Psychologie

Dans toute situation d’apprentissage, il existe une dynamique visible — celle de la transmission de savoir — et une dynamique plus souterraine : celle du transfert. Le formateur n’est jamais seulement un enseignant. Il devient, souvent à son insu, le support d’une projection affective inconsciente qui le place tour à tour en figure de guide, de parent nourricier ou de rival menaçant. Ce que l’on reçoit de lui ne dépend pas uniquement de ses compétences, mais aussi de la place psychique qu’il vient occuper dans l’histoire de celui ou celle qui apprend.

Le transfert dans l’apprentissage

Être en position d’élève, même adulte, réactive des souvenirs sensoriels, des émotions anciennes, des modèles intériorisés. Le formateur, en fonction de sa posture, de sa manière d’évaluer, de soutenir ou de frustrer, peut réveiller une multitude de représentations affectives. Certains se sentent portés, reconnus, d’autres au contraire humiliés, jugés ou invisibilisés, sans que le contenu du cours ne change. Ce qui est en jeu, ce n’est pas le savoir, mais la manière dont il est investi psychiquement. Apprendre devient alors un acte relationnel profond, traversé par des affects qui échappent à la conscience.

L’ambivalence des figures d’autorité

Dans certains cas, le formateur est idéalisé : il représente la figure du parent bon, protecteur, soutenant. Dans d’autres, il devient un adversaire intérieur, une autorité ressentie comme injuste ou intrusive. Ces mouvements de rejet ou d’idéalisation ne parlent pas uniquement du formateur réel, mais de celui que l’on porte en soi, façonné par les expériences infantiles. L’enjeu n’est pas simplement pédagogique : c’est un théâtre de places symboliques, où se rejouent les conflits non digérés avec les figures d’autorité du passé. L’acceptation ou le refus de l’apprentissage est alors fortement lié à la capacité d’investir la relation sans être submergé par ces projections.

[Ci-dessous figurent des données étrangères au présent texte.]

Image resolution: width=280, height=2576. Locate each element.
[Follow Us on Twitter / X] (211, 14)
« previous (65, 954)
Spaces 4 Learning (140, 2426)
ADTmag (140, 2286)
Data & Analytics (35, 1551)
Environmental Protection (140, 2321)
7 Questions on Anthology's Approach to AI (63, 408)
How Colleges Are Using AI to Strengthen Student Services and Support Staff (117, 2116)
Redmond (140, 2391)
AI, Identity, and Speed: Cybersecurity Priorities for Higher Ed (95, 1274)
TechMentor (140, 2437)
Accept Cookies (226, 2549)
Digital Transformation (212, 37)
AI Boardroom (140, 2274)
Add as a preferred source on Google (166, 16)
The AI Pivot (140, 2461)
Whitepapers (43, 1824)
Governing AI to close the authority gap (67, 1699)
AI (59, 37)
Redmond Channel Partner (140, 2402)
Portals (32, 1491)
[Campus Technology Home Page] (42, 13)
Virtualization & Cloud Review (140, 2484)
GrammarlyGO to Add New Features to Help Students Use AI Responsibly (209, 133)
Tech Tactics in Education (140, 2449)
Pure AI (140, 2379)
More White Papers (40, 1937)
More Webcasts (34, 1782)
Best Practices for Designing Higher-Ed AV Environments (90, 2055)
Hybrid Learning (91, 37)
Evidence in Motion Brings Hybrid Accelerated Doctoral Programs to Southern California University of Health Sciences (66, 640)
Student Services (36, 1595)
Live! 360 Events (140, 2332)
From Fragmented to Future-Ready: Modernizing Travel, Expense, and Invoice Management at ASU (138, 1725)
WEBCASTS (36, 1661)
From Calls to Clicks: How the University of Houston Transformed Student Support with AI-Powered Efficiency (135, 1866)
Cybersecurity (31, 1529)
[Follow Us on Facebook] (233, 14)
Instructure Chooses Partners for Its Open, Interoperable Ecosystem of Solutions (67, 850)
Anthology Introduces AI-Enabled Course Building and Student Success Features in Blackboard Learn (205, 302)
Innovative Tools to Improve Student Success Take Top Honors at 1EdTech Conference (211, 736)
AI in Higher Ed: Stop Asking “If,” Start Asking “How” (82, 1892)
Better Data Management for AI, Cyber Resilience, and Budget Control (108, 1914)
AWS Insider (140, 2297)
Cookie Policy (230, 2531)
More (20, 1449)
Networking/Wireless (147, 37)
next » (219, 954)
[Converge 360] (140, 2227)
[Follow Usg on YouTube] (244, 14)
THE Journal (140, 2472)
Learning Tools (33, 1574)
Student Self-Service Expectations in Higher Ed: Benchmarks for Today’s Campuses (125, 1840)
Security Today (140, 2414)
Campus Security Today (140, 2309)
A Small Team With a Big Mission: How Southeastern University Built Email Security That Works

L’exemple d’Aurélie : apprendre malgré la rivalité

Aurélie, 36 ans, suit une formation en gestion d’équipe. Elle apprécie les contenus mais se sent constamment en tension avec la formatrice, une femme plus âgée et très affirmée. Elle se sent “écrasée” par elle, a du mal à parler en groupe, doute de ses réponses même quand elles sont justes. En séance, elle évoque une sœur aînée très brillante, avec qui elle a toujours été en rivalité implicite. Ce n’est pas la formatrice qu’elle redoute, mais la place qu’elle réactive en elle : celle de la cadette, toujours en position d’infériorité. Reconnaître ce transfert lui permet peu à peu de desserrer l’étau, de redevenir apprenante, sans se sentir menacée.

Une pédagogie du lien symbolique

Les situations de formation gagneraient à intégrer cette dimension transférentielle, souvent négligée. Ce qui se joue dans l’apprentissage n’est pas seulement de l’ordre de la compétence, mais du lien psychique que l’on peut ou non nouer avec la personne qui transmet. Pour l’apprenant, identifier ces mouvements peut permettre de mieux comprendre ses blocages. Pour le formateur, en avoir conscience permet d’accueillir sans s’y perdre, de proposer une autorité souple, suffisamment contenante pour soutenir, sans réactiver de blessures anciennes. Apprendre, c’est aussi traverser une relation.